The Financial Supervisory Authority of Norway and Statistics Norway work together to collect the accounting data. The data is submitted either via data processing centres or individually. All data is reported via the electronic input data system Orbof-Inn . The system consists of three main components, a client program with the reporting party, an administration program and a server that receives data from the reporting parties. The accounting data are validated and encrypted before being sent via e-mail to Statistics Norway.

The control and revision of accounting data are undertaken by Statistics Norway and the Financial Supervisory Authority of Norway. A range of controls are carried out on the accounting data and receipts with the results are automatically sent to the reporting parties via e-mail in the input data system. Consistency controls and controls against other sources are also carried out.

Confidentiality

Not relevant

Comparability over time and space

The accounting statistics for the financial institutions is based on current accounting regulations for financial institutions. Breaches may therefore occur in connection with changes in accounting legislation and in the regulations applicable to the financial institutions. Structural changes like new companies, mergers and spin-offs, with portfolio movements as one consequence, may also lead to breaches in the time series.

International Financial Reporting Standard (IFRS)
The new accounting standard IFRS is an example of a change that will cause breaches in the time series in the periods to come. In 2009/2010 all reporting companies must, in one way or another, report according to the IFRS standard, and data may then be fully comparable again. However, the IFRS standard will lead to larger fluctuations in the data because of the more extensive use of fair value in the accounting. The comparison of the reported data with the companies' official accounts is also challenging because the IFRS standard does not require a specific presentation of the accounts, as the traditional Norwegian accounting standard does.

Regulation on loans
The IFRS-adapted regulation on loans was introduced 1. January 2005. It lead to a small change in the measuring of the value of loans and guaranties in the accounting data and thereby to a small breach in the time series for loans and loan loss provisions. There were also a breach in the time series on loans in 1992 due to changed accounting rules.

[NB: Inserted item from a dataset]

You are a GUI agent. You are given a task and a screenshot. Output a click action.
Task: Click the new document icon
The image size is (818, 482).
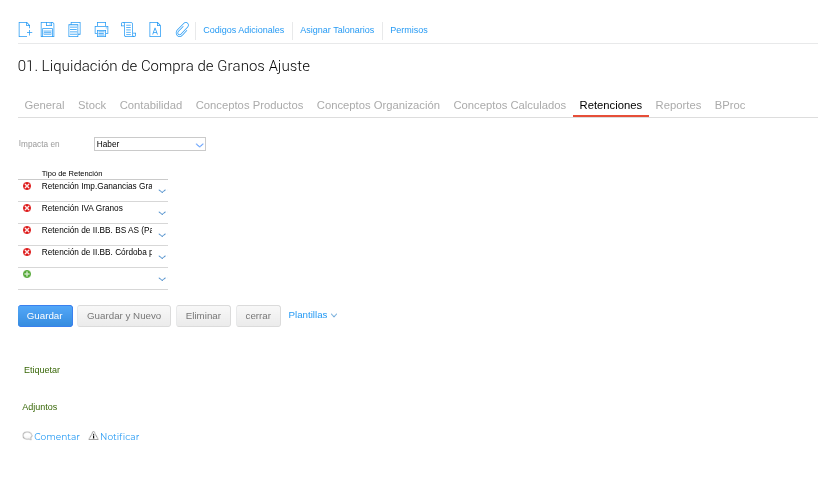(x=25, y=30)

Changes in the presentation of the statistics
Credit lines secured on dwellings became a new specification from January 2006. As a consequence the numbers for repayment loans secured on dwellings and credit lines, working capital facility and consumer credit were reduced.

Structural changes
There are several mergers, spin-offs and new companies being started every year. Many of these structural changes have no significant impact on the statistics, while others leads to major breaches in the time series. When the latter is the case, it will be commented upon in this section.

Portfolio movements
The introduction of IFRS, the regulation on loans and the structural changes mentioned, has lead to portfolio movements especially between banks and mortgage companies. This gives breaches in the time series and needs to be taken into consideration when interpreting the data.

Accuracy and reliability

Sources of error and uncertainty

Errors and discrepancies can occur in the accounting data. These discrepancies can have a number of sources:

*Errors in the reporting institutions' accounts

*Errors in the transfer of data from the institution's primary accounts to recipients

*Different accounting and evaluation principles

*Different accounting dates for transactions

*Insufficient data from the reporting parties

*Processing errors

Due to large amounts of data and a dynamic control and revision system, published data will be regarded as preliminary until next years data for the same period is published. This means that data for the current year may be revised without this being marked in the preceeding publishing. Large and important revision however, will be commented upon in the publishing of Today's Statistics.